Prolonged thrombocytopenia (PT) is a serious complication after haematopoietic stem cell transplantation (HSCT). PT has been suggested to be associated with an increased platelet transfusion requirement and poor outcomes after transplantation. Due to the complex mechanism of PT development, it is difficult to diagnose in the early post-transplant period. Our study aimed to identify an early predictive marker for PT after HSCT. Previous studies showed that the clinical utility of immature platelet fraction (IPF) predicts platelet recovery after chemotherapy and successful engraftment. However, the relationship between IPF and PT after HSCT remains unclear. Fifty-two patients with malignant haematological diseases who underwent HSCT were included in the study. We observed the kinetics of recovery of haematological parameters after transplantation and performed receiver operating characteristics (ROC) curve analysis using data from the 52 HSCT patients.

The days to rise and peak of IPF, absolute IPF count (A-IPF) and highly fluorescent IPF (H-IPF) were almost synchronised in all patients, at day 10 and day 15, respectively. The begin to rise levels of IPF, H-IPF and A-IPF were all significantly lower in the PT group than in the good engraftment (GE) group (p=0.0016, p=0.0094, p=0.0086, respectively). The peak levels of IPF were significantly lower in the PT group than the GE group (p=0.0036). However, the peaks of H-IPF and A-IPF were not statistically significant between the two groups (p=0.3383, p=0.0887, respectively).
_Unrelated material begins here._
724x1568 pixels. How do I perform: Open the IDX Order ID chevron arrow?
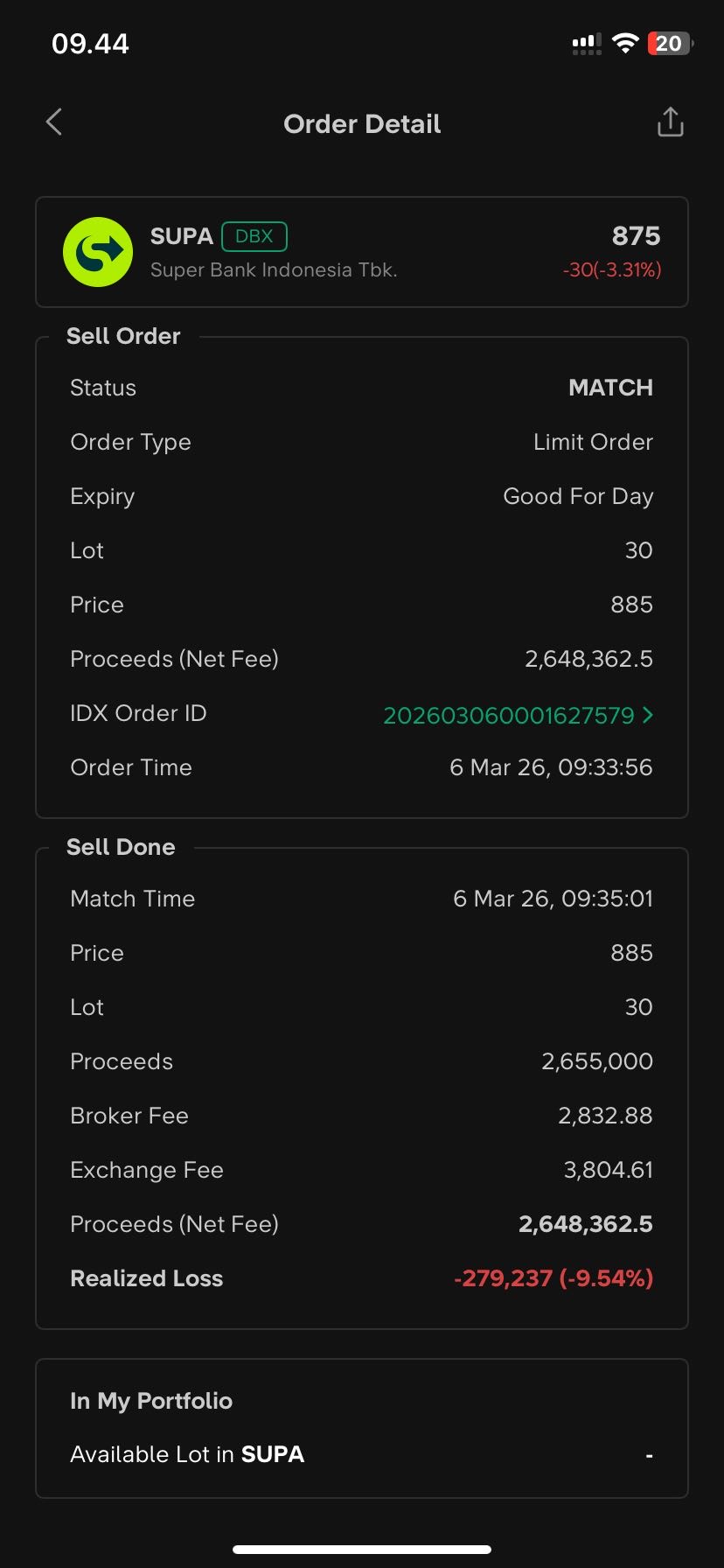pyautogui.click(x=648, y=715)
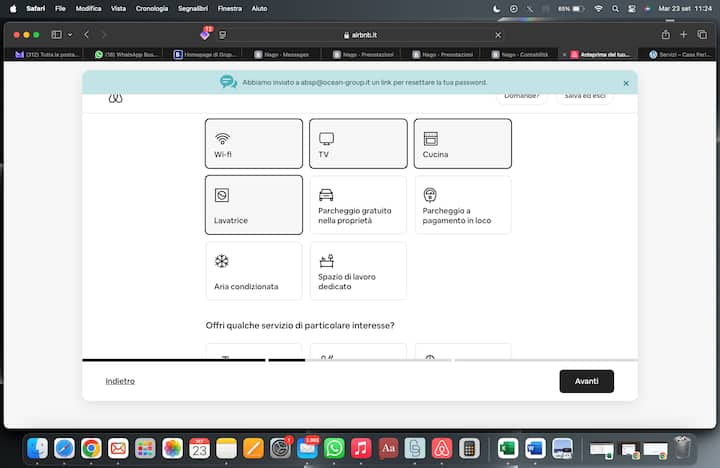Open the Cronologia menu

tap(152, 7)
The area under the ROC curve (AUC) of IPF rise was 0.739 (95% CI 0.583–0.896; p<0.05) and the cut-off value was 3.5%, while the AUC of IPF peak was 0.800 (95% CI 0.637–0.962; p<0.01) and the cut-off value was 8.0%. In conclusion, early low levels of IPF predict the development of PT after HSCT. These findings may help improve the management and treatment strategies for PT after HSCT.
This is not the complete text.